Material for this task:
· · ·

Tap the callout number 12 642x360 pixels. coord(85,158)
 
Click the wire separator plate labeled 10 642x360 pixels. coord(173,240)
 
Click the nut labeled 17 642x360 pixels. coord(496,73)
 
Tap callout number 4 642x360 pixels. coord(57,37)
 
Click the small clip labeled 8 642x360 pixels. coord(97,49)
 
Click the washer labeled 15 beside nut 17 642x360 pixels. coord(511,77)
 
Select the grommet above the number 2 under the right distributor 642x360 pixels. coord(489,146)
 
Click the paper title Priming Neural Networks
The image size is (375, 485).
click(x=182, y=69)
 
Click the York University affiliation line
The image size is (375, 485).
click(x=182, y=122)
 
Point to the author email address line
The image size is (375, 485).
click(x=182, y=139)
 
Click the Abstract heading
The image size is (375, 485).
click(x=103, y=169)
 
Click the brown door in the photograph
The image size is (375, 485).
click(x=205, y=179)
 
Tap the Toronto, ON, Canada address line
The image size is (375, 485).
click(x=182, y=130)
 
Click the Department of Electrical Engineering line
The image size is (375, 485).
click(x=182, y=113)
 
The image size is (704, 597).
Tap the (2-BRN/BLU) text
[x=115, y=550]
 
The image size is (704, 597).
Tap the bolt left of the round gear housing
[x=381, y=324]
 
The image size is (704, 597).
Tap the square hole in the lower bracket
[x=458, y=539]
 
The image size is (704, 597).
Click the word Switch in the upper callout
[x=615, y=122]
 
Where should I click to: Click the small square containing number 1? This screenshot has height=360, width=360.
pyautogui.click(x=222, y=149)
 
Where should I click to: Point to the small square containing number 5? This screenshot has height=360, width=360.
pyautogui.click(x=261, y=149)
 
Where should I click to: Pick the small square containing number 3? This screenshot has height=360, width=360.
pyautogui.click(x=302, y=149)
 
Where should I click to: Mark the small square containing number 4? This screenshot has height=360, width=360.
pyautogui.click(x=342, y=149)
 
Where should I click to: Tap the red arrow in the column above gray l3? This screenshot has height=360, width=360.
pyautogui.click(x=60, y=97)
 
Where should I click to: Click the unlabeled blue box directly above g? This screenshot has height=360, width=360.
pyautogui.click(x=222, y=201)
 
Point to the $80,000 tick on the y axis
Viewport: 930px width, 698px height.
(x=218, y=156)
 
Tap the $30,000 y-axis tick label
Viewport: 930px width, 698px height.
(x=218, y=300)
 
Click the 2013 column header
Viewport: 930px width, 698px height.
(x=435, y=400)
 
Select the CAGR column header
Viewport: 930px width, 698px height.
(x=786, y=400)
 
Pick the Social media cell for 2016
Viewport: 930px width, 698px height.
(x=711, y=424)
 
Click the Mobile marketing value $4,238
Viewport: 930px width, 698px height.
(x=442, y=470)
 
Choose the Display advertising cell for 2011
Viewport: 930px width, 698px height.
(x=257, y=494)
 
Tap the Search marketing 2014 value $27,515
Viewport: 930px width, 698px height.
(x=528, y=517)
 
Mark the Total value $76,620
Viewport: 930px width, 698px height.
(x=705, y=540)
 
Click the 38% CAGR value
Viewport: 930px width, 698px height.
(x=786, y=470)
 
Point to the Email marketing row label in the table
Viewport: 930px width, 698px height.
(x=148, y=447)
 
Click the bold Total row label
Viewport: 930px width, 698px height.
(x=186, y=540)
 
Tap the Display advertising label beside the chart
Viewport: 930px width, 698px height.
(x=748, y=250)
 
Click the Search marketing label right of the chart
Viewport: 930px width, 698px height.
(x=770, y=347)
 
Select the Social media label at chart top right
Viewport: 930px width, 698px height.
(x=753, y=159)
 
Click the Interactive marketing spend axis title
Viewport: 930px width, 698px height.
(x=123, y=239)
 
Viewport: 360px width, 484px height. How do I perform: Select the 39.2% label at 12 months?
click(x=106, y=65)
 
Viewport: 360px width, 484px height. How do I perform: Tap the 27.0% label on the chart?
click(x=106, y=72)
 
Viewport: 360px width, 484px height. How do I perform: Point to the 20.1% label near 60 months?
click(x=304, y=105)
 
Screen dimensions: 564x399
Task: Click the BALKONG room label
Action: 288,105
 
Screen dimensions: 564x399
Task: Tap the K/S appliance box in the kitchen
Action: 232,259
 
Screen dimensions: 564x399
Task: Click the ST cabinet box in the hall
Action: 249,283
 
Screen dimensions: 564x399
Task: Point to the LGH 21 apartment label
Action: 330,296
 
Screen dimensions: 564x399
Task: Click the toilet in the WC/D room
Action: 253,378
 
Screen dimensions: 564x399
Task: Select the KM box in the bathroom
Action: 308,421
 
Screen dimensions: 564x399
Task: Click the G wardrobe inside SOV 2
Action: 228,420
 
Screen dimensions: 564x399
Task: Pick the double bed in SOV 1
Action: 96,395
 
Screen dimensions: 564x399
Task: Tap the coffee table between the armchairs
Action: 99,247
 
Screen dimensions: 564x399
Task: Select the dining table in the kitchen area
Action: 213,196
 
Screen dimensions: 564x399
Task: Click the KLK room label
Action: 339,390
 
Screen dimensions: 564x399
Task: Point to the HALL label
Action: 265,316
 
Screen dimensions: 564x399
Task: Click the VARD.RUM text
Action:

· · ·

Task objective: Could you reproduce all of the records above word for word?

Response to this exercise:
Tap the callout number 12 642x360 pixels. coord(85,158)
 
Click the wire separator plate labeled 10 642x360 pixels. coord(173,240)
 
Click the nut labeled 17 642x360 pixels. coord(496,73)
 
Tap callout number 4 642x360 pixels. coord(57,37)
 
Click the small clip labeled 8 642x360 pixels. coord(97,49)
 
Click the washer labeled 15 beside nut 17 642x360 pixels. coord(511,77)
 
Select the grommet above the number 2 under the right distributor 642x360 pixels. coord(489,146)
 
Click the paper title Priming Neural Networks
The image size is (375, 485).
click(x=182, y=69)
 
Click the York University affiliation line
The image size is (375, 485).
click(x=182, y=122)
 
Point to the author email address line
The image size is (375, 485).
click(x=182, y=139)
 
Click the Abstract heading
The image size is (375, 485).
click(x=103, y=169)
 
Click the brown door in the photograph
The image size is (375, 485).
click(x=205, y=179)
 
Tap the Toronto, ON, Canada address line
The image size is (375, 485).
click(x=182, y=130)
 
Click the Department of Electrical Engineering line
The image size is (375, 485).
click(x=182, y=113)
 
The image size is (704, 597).
Tap the (2-BRN/BLU) text
[x=115, y=550]
 
The image size is (704, 597).
Tap the bolt left of the round gear housing
[x=381, y=324]
 
The image size is (704, 597).
Tap the square hole in the lower bracket
[x=458, y=539]
 
The image size is (704, 597).
Click the word Switch in the upper callout
[x=615, y=122]
 
Where should I click to: Click the small square containing number 1? This screenshot has height=360, width=360.
pyautogui.click(x=222, y=149)
 
Where should I click to: Point to the small square containing number 5? This screenshot has height=360, width=360.
pyautogui.click(x=261, y=149)
 
Where should I click to: Pick the small square containing number 3? This screenshot has height=360, width=360.
pyautogui.click(x=302, y=149)
 
Where should I click to: Mark the small square containing number 4? This screenshot has height=360, width=360.
pyautogui.click(x=342, y=149)
 
Where should I click to: Tap the red arrow in the column above gray l3? This screenshot has height=360, width=360.
pyautogui.click(x=60, y=97)
 
Where should I click to: Click the unlabeled blue box directly above g? This screenshot has height=360, width=360.
pyautogui.click(x=222, y=201)
 
Point to the $80,000 tick on the y axis
Viewport: 930px width, 698px height.
(x=218, y=156)
 
Tap the $30,000 y-axis tick label
Viewport: 930px width, 698px height.
(x=218, y=300)
 
Click the 2013 column header
Viewport: 930px width, 698px height.
(x=435, y=400)
 
Select the CAGR column header
Viewport: 930px width, 698px height.
(x=786, y=400)
 
Pick the Social media cell for 2016
Viewport: 930px width, 698px height.
(x=711, y=424)
 
Click the Mobile marketing value $4,238
Viewport: 930px width, 698px height.
(x=442, y=470)
 
Choose the Display advertising cell for 2011
Viewport: 930px width, 698px height.
(x=257, y=494)
 
Tap the Search marketing 2014 value $27,515
Viewport: 930px width, 698px height.
(x=528, y=517)
 
Mark the Total value $76,620
Viewport: 930px width, 698px height.
(x=705, y=540)
 
Click the 38% CAGR value
Viewport: 930px width, 698px height.
(x=786, y=470)
 
Point to the Email marketing row label in the table
Viewport: 930px width, 698px height.
(x=148, y=447)
 
Click the bold Total row label
Viewport: 930px width, 698px height.
(x=186, y=540)
 
Tap the Display advertising label beside the chart
Viewport: 930px width, 698px height.
(x=748, y=250)
 
Click the Search marketing label right of the chart
Viewport: 930px width, 698px height.
(x=770, y=347)
 
Select the Social media label at chart top right
Viewport: 930px width, 698px height.
(x=753, y=159)
 
Click the Interactive marketing spend axis title
Viewport: 930px width, 698px height.
(x=123, y=239)
 
Viewport: 360px width, 484px height. How do I perform: Select the 39.2% label at 12 months?
click(x=106, y=65)
 
Viewport: 360px width, 484px height. How do I perform: Tap the 27.0% label on the chart?
click(x=106, y=72)
 
Viewport: 360px width, 484px height. How do I perform: Point to the 20.1% label near 60 months?
click(x=304, y=105)
 
Screen dimensions: 564x399
Task: Click the BALKONG room label
Action: 288,105
 
Screen dimensions: 564x399
Task: Tap the K/S appliance box in the kitchen
Action: 232,259
 
Screen dimensions: 564x399
Task: Click the ST cabinet box in the hall
Action: 249,283
 
Screen dimensions: 564x399
Task: Point to the LGH 21 apartment label
Action: 330,296
 
Screen dimensions: 564x399
Task: Click the toilet in the WC/D room
Action: 253,378
 
Screen dimensions: 564x399
Task: Select the KM box in the bathroom
Action: 308,421
 
Screen dimensions: 564x399
Task: Click the G wardrobe inside SOV 2
Action: 228,420
 
Screen dimensions: 564x399
Task: Pick the double bed in SOV 1
Action: 96,395
 
Screen dimensions: 564x399
Task: Tap the coffee table between the armchairs
Action: 99,247
 
Screen dimensions: 564x399
Task: Select the dining table in the kitchen area
Action: 213,196
 
Screen dimensions: 564x399
Task: Click the KLK room label
Action: 339,390
 
Screen dimensions: 564x399
Task: Point to the HALL label
Action: 265,316
 
Screen dimensions: 564x399
Task: Click the VARD.RUM text
Action:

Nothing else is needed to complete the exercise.